Autre poids lourd de l’opposition, le parti de l’ex-président Thomas Boni Yayi – qui avait quitté Cotonou fin juin après le siège de son domicile par les forces de l’ordre durant les violences post-électorales -, a accepté le principe du dialogue, mais a posé des conditions.
De nombreux observateurs locaux et internationaux dénoncent régulièrement un tournant autoritaire du président Talon. Depuis son élection en avril 2016, son gouvernement a adopté plusieurs mesures interdisant ou restreignant le droit de grève et de rassemblement public.

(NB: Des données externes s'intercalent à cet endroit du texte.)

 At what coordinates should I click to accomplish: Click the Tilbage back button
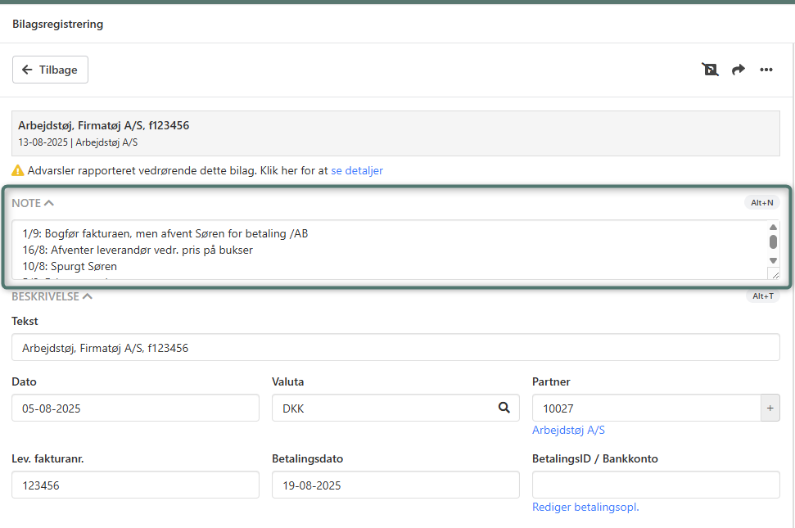point(50,70)
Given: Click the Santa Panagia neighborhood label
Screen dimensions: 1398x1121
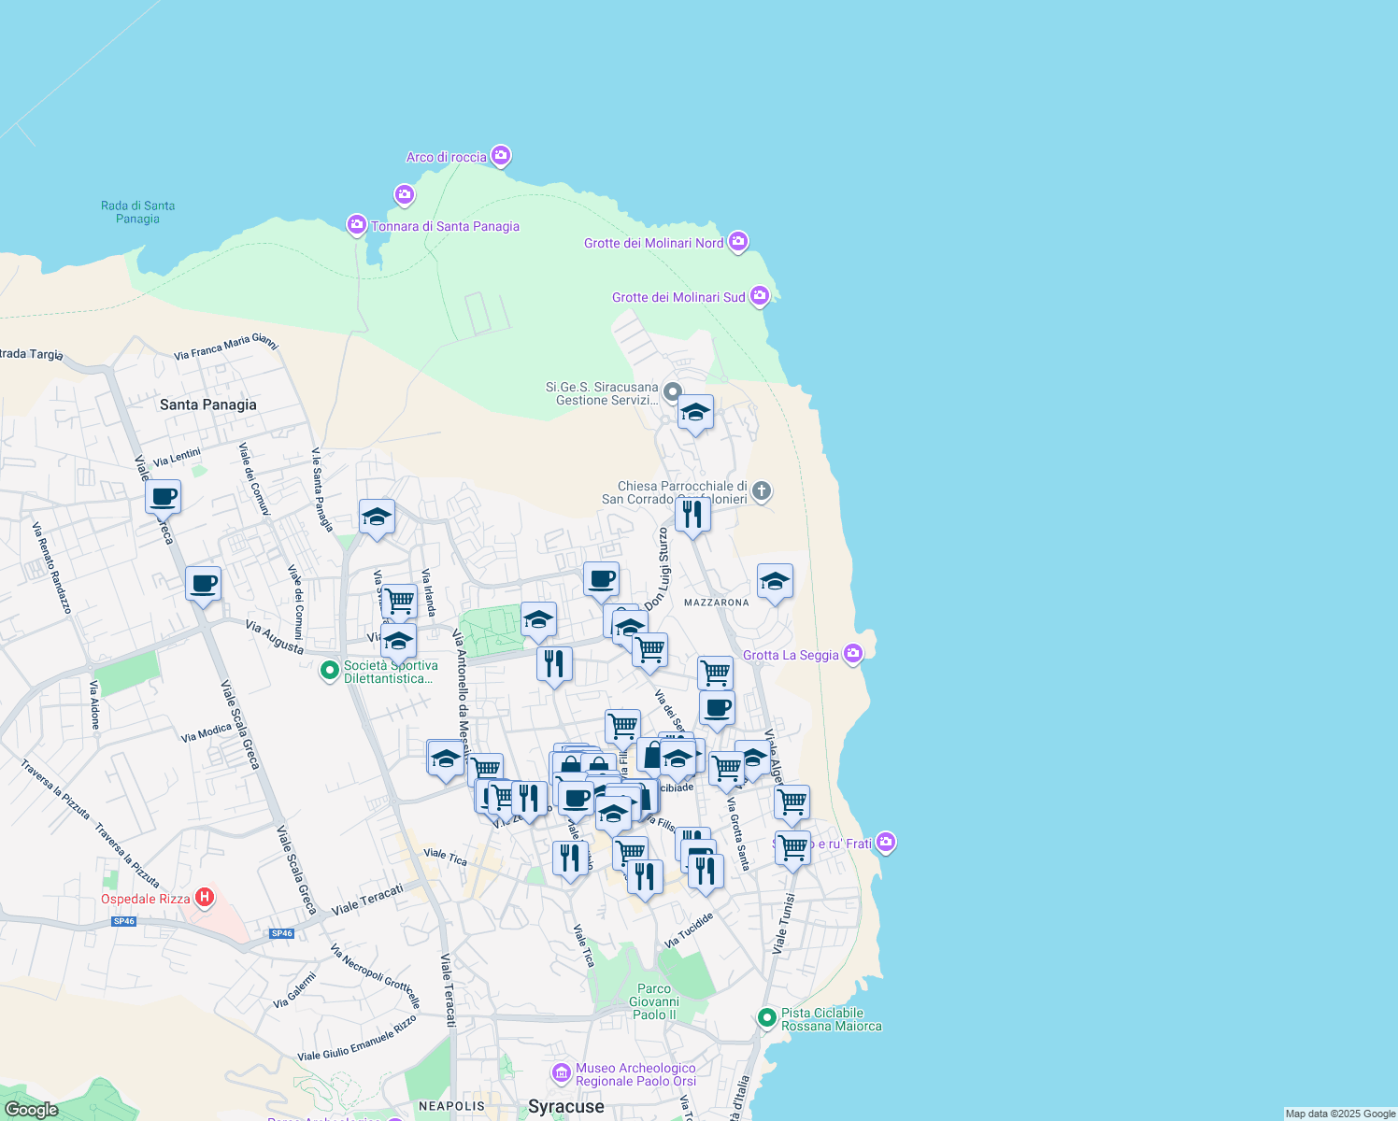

La majorité de ses opposants ont fait face à de grave ennuis judiciaires, à commencer par ses principaux rivaux à la dernière présidentielle, en exil, qui ont écopé de lourdes peines. En octobre 2018, Sébastien Ajavon a ainsi été condamné par un tribunal spécial à 20 ans de prison pour trafic de cocaîne, tandis que Lionel Zinsou, arrivé second, a été condamné début août à cinq ans d’inéligibilité et six mois d’emprisonnement avec sursis pour usage de faux documents.